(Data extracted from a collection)
┌──
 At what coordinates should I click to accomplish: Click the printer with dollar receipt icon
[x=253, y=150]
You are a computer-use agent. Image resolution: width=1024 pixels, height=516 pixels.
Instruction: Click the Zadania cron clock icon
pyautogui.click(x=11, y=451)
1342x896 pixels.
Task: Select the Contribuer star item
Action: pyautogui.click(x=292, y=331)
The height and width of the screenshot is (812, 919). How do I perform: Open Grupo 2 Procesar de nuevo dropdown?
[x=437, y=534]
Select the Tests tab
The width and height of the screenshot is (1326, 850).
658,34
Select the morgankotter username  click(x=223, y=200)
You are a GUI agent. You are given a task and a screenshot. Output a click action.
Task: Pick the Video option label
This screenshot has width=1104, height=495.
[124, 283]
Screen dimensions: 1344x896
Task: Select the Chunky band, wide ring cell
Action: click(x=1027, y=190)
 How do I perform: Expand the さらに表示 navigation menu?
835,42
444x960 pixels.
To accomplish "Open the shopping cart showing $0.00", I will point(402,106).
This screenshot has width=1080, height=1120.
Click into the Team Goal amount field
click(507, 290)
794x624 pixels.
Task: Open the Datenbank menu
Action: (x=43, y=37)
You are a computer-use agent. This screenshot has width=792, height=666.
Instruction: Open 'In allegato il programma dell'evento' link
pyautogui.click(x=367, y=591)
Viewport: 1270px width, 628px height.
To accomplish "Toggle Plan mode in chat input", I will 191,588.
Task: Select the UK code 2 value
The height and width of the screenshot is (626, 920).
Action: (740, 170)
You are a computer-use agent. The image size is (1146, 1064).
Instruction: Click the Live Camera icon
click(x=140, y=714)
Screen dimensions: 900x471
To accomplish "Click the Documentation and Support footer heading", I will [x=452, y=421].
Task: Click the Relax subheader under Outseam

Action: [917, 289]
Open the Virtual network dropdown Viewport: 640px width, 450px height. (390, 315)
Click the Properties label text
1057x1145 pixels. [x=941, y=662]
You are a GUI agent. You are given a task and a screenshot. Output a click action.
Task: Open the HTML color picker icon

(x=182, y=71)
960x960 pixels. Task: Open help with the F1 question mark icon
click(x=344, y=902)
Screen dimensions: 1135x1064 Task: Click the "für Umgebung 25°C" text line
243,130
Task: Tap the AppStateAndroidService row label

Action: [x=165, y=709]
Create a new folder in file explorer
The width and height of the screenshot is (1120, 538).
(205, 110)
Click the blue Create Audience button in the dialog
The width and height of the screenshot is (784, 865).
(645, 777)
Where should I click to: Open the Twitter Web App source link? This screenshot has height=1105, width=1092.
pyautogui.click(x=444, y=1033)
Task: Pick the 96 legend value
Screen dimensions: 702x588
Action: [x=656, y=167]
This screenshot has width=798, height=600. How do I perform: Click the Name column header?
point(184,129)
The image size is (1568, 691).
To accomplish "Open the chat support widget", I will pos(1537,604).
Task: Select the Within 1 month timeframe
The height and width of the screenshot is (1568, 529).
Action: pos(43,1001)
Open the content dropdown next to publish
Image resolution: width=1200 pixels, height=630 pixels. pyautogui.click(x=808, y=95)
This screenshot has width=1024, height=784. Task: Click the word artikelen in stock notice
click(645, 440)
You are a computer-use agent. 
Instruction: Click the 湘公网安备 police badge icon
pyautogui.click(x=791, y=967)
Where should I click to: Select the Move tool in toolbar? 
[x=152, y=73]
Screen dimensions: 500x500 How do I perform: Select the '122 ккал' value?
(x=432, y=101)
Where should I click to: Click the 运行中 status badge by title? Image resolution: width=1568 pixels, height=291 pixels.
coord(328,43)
└──
What you need to do: Transcribe all the entries exactly, as they stand.

Response area:
 At what coordinates should I click to accomplish: Click the printer with dollar receipt icon
[x=253, y=150]
You are a computer-use agent. Image resolution: width=1024 pixels, height=516 pixels.
Instruction: Click the Zadania cron clock icon
pyautogui.click(x=11, y=451)
1342x896 pixels.
Task: Select the Contribuer star item
Action: pyautogui.click(x=292, y=331)
The height and width of the screenshot is (812, 919). How do I perform: Open Grupo 2 Procesar de nuevo dropdown?
[x=437, y=534]
Select the Tests tab
The width and height of the screenshot is (1326, 850).
658,34
Select the morgankotter username  click(x=223, y=200)
You are a GUI agent. You are given a task and a screenshot. Output a click action.
Task: Pick the Video option label
This screenshot has width=1104, height=495.
[124, 283]
Screen dimensions: 1344x896
Task: Select the Chunky band, wide ring cell
Action: click(x=1027, y=190)
 How do I perform: Expand the さらに表示 navigation menu?
835,42
444x960 pixels.
To accomplish "Open the shopping cart showing $0.00", I will point(402,106).
This screenshot has width=1080, height=1120.
Click into the Team Goal amount field
click(507, 290)
794x624 pixels.
Task: Open the Datenbank menu
Action: (x=43, y=37)
You are a computer-use agent. This screenshot has width=792, height=666.
Instruction: Open 'In allegato il programma dell'evento' link
pyautogui.click(x=367, y=591)
Viewport: 1270px width, 628px height.
To accomplish "Toggle Plan mode in chat input", I will 191,588.
Task: Select the UK code 2 value
The height and width of the screenshot is (626, 920).
Action: (740, 170)
You are a computer-use agent. The image size is (1146, 1064).
Instruction: Click the Live Camera icon
click(x=140, y=714)
Screen dimensions: 900x471
To accomplish "Click the Documentation and Support footer heading", I will [x=452, y=421].
Task: Click the Relax subheader under Outseam

Action: [917, 289]
Open the Virtual network dropdown Viewport: 640px width, 450px height. (390, 315)
Click the Properties label text
1057x1145 pixels. [x=941, y=662]
You are a GUI agent. You are given a task and a screenshot. Output a click action.
Task: Open the HTML color picker icon

(x=182, y=71)
960x960 pixels. Task: Open help with the F1 question mark icon
click(x=344, y=902)
Screen dimensions: 1135x1064 Task: Click the "für Umgebung 25°C" text line
243,130
Task: Tap the AppStateAndroidService row label

Action: [x=165, y=709]
Create a new folder in file explorer
The width and height of the screenshot is (1120, 538).
(205, 110)
Click the blue Create Audience button in the dialog
The width and height of the screenshot is (784, 865).
(645, 777)
Where should I click to: Open the Twitter Web App source link? This screenshot has height=1105, width=1092.
pyautogui.click(x=444, y=1033)
Task: Pick the 96 legend value
Screen dimensions: 702x588
Action: [x=656, y=167]
This screenshot has width=798, height=600. How do I perform: Click the Name column header?
point(184,129)
The image size is (1568, 691).
To accomplish "Open the chat support widget", I will pos(1537,604).
Task: Select the Within 1 month timeframe
The height and width of the screenshot is (1568, 529).
Action: pos(43,1001)
Open the content dropdown next to publish
Image resolution: width=1200 pixels, height=630 pixels. pyautogui.click(x=808, y=95)
This screenshot has width=1024, height=784. Task: Click the word artikelen in stock notice
click(645, 440)
You are a computer-use agent. 
Instruction: Click the 湘公网安备 police badge icon
pyautogui.click(x=791, y=967)
Where should I click to: Select the Move tool in toolbar? 
[x=152, y=73]
Screen dimensions: 500x500 How do I perform: Select the '122 ккал' value?
(x=432, y=101)
Where should I click to: Click the 运行中 status badge by title? Image resolution: width=1568 pixels, height=291 pixels.
coord(328,43)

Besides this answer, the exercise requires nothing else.